Poems from her new manuscript, A FIRE IN HER BRAIN (about Virginia Woolf, Lucia Joyce, and Emily Dickinson), have been published in American Poetry Review, Bennington Review, The Common, Poetry Northwest, and The Academy of American Poets “poem-a-day” series. “With Lines from Virginia Woolf” was a finalist for the 2024 Montreal International Poetry Prize. “Blue Room, Pompeii” was a 2025 Ashland Poetry Press Broadside winner.
Previous work has been published in print and online, including in Boston Review, Gettysburg Review, The Nation, The Paris Review, “poem-a-day” from The Academy of American Poets, Poetry Daily, Poetry Society’s “Poetry in Motion,” Prairie Schooner, and Verse Daily.
Jennifer’s passion is teaching and she has a devoted following of talented students in her manuscript revision workshops on Zoom.

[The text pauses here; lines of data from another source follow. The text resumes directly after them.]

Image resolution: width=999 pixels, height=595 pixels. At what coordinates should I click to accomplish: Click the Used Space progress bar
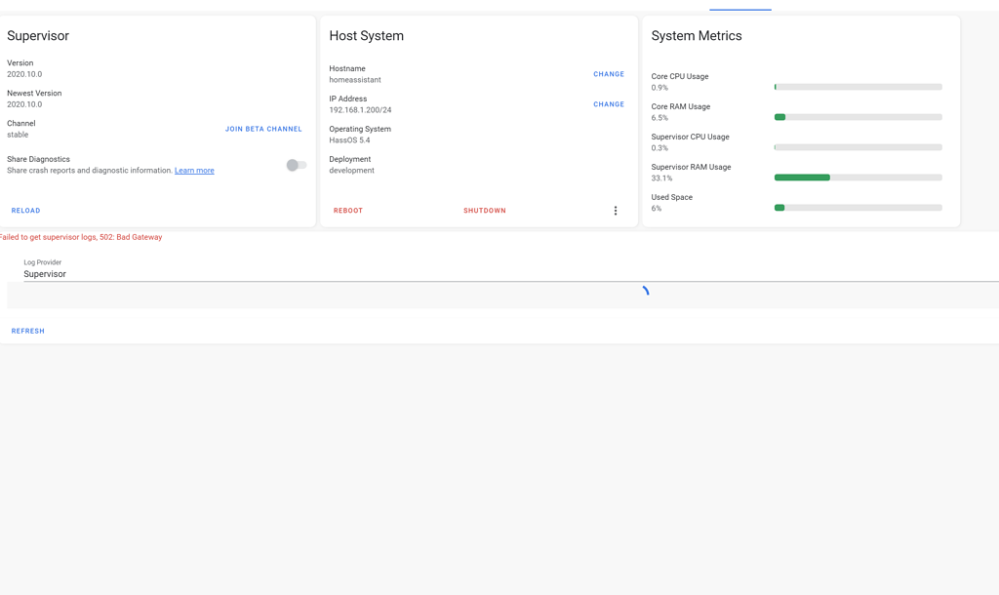(x=859, y=208)
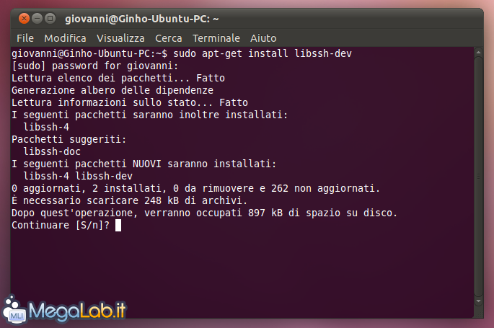
Task: Click the Continuare [S/n]? prompt text
Action: (x=61, y=226)
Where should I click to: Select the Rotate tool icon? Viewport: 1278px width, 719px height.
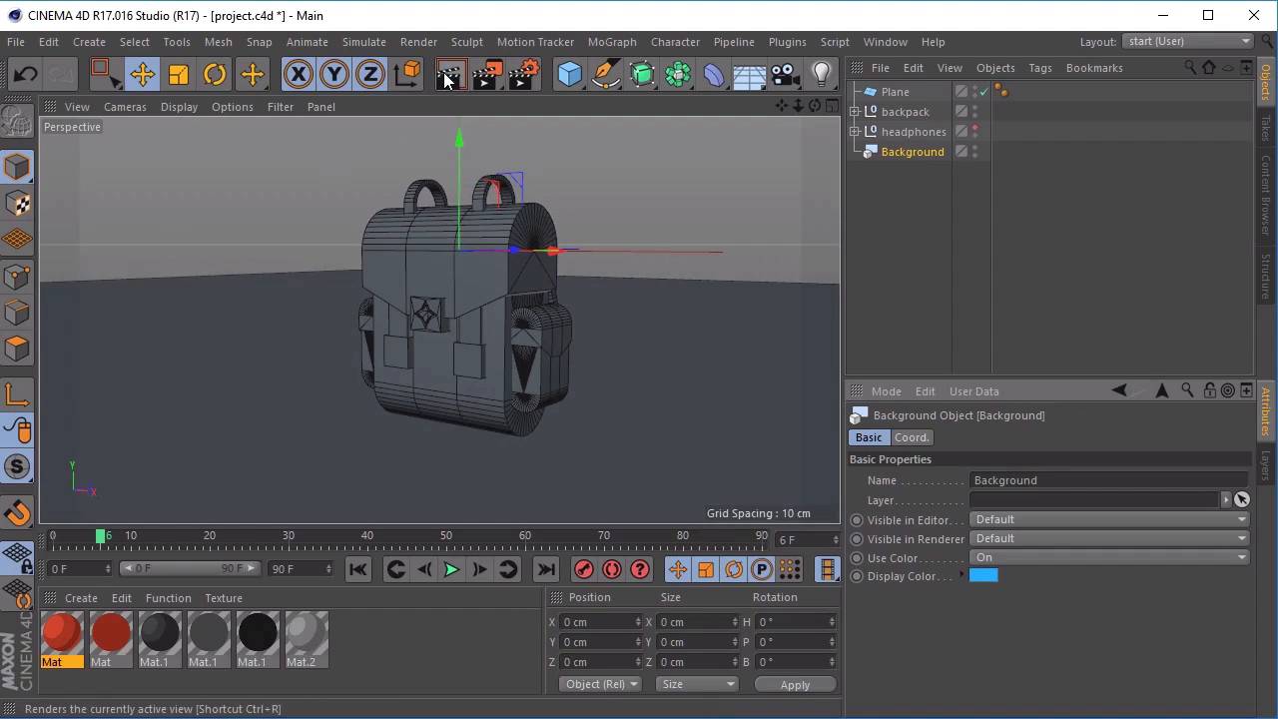tap(215, 75)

She offers private manuscript consultations and teaches craft workshops for 24 Pearl Street of Provincetown Fine Arts Work Center. Since January of 2020, Jennifer has taught in Manhattanville’s MFA program. With Adedayo Agarau, Jennifer is Poetry Reviews coeditor for The Rumpus. With Nicole Callihan & Pichchenda Bao, she coedited the anthology, Braving the Body (Harbor Editions, March 2024).
More info:
Jennifer holds an AB from Brown University and an MFA from Columbia University where she was the Harvey Baker Fellow in her first year and won a Dean’s Fellowship for her second year. At Brown, she studied with Michael S. Harper and C.D Wright. At Columbia, she studied with Lucie Brock-Broido, Lucille Clifton, and Richard Howard. She has also worked with Patricia Smith and Carolyn Forché. Diane Seuss chose one of her poems for The Academy of American Poets “poem-a-day” series in March 2023, which then won a Pushcart Prize in 2024. Her poem, “Momento Mori: Apple Orchard” was included in the eco-poetry section of the Beford Introduction to Literature (Macmillian, 2024). She has a poem in Invisible Strings: 113 Poets Respond to Songs of Taylor Swift (Ballantine/Random House, December 2024). For over a decade she taught manuscript revision at the Hudson Valley Writers Center, where she served as Program Director. She lives in New York City with her husband, their daughter, and their rescue pit bull, Dottie.